Parmi tout ce qui a transité de mon appartement à la maison familiale, il y a quatre boîtes qui contiennent ma correspondance depuis 1973. Je me disais que je relirais toutes ces lettres un jour. Mais je sais très bien que je ne le ferai pas. Qu’il y en a trop. Et de personnes dont je n’ai aucun souvenir.

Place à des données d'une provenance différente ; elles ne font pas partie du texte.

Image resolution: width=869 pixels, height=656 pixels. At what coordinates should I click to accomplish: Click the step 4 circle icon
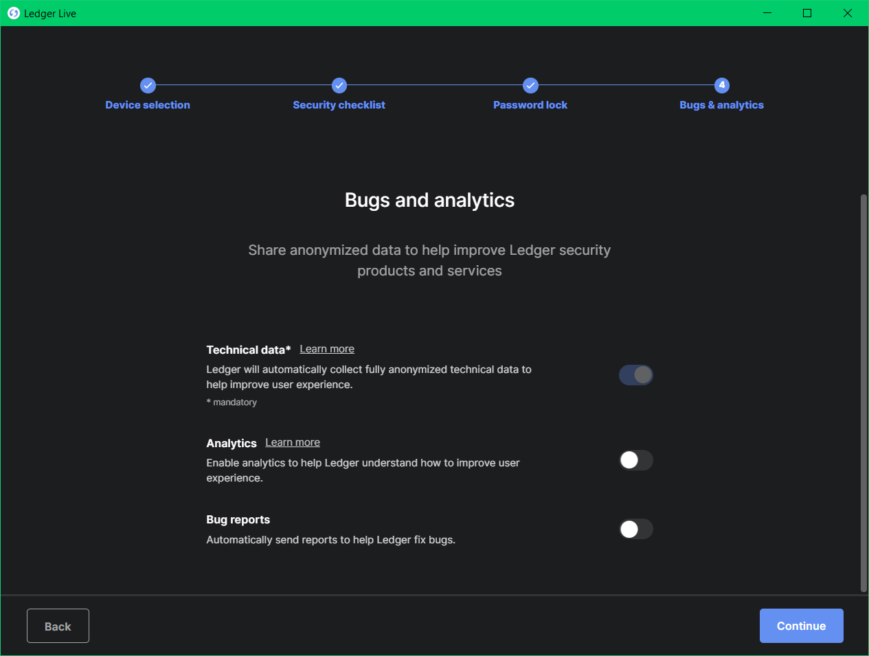click(x=722, y=85)
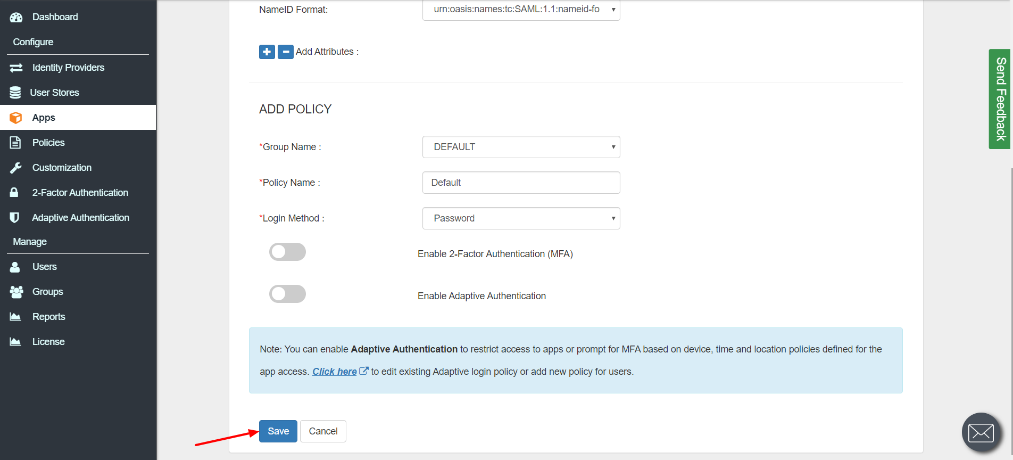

J’en ai lu plusieurs. J’en ai déchiqueté encore plus. Je ne veux pas retomber sur cette lettre d’un ami qui songeait à mettre fin à ses jours quelques jours avant son vingtième anniversaire et que j’ai beaucoup soutenu. Il va bien aujourd’hui. Je ne veux pas relire cette lettre où on me reproche de m’apitoyer sur mon sort alors que je traversais une période difficile. Je ne veux pas parcourir les lettres de Christine, disparue en 2020. Je ne veux surtout pas m’embarrasser des cartes de souhaits de mes ex-beaux-parents et des lettres de leur fils. Je me demande comment il se fait que je ne les aie pas détruites, d’ailleurs. Probablement parce qu’elles étaient au milieu des autres. Tout est classé par année.
J’en conserverai, bien sûr. Je ne peux pas évacuer tout mon passé sous prétexte qu’il me faut faire un grand tri avant que chaque objet, chaque souvenir trouve sa place dans mon nouvel espace. Des lettres d’amis qui font toujours partie de ma vie ou dont je n’ai plus de nouvelles, mais qui demeurent présents dans mes pensées, ne seront pas détruites.
J’ai tant aimé la correspondance, qui a été en dehors de la lecture mon activité principale toute mon adolescence, pendant mes années d’université et même après. Le rythme a ralenti avec la trentaine. Mais je reçois toujours du courrier en dehors des cartes postales. Et soulever le couvercle de ma boîte aux lettres est un des plaisirs de mon quotidien, même si celle-ci est parfois vide.
Un courriel ne me procurera jamais l’émotion qu’une lettre manuscrite suscite.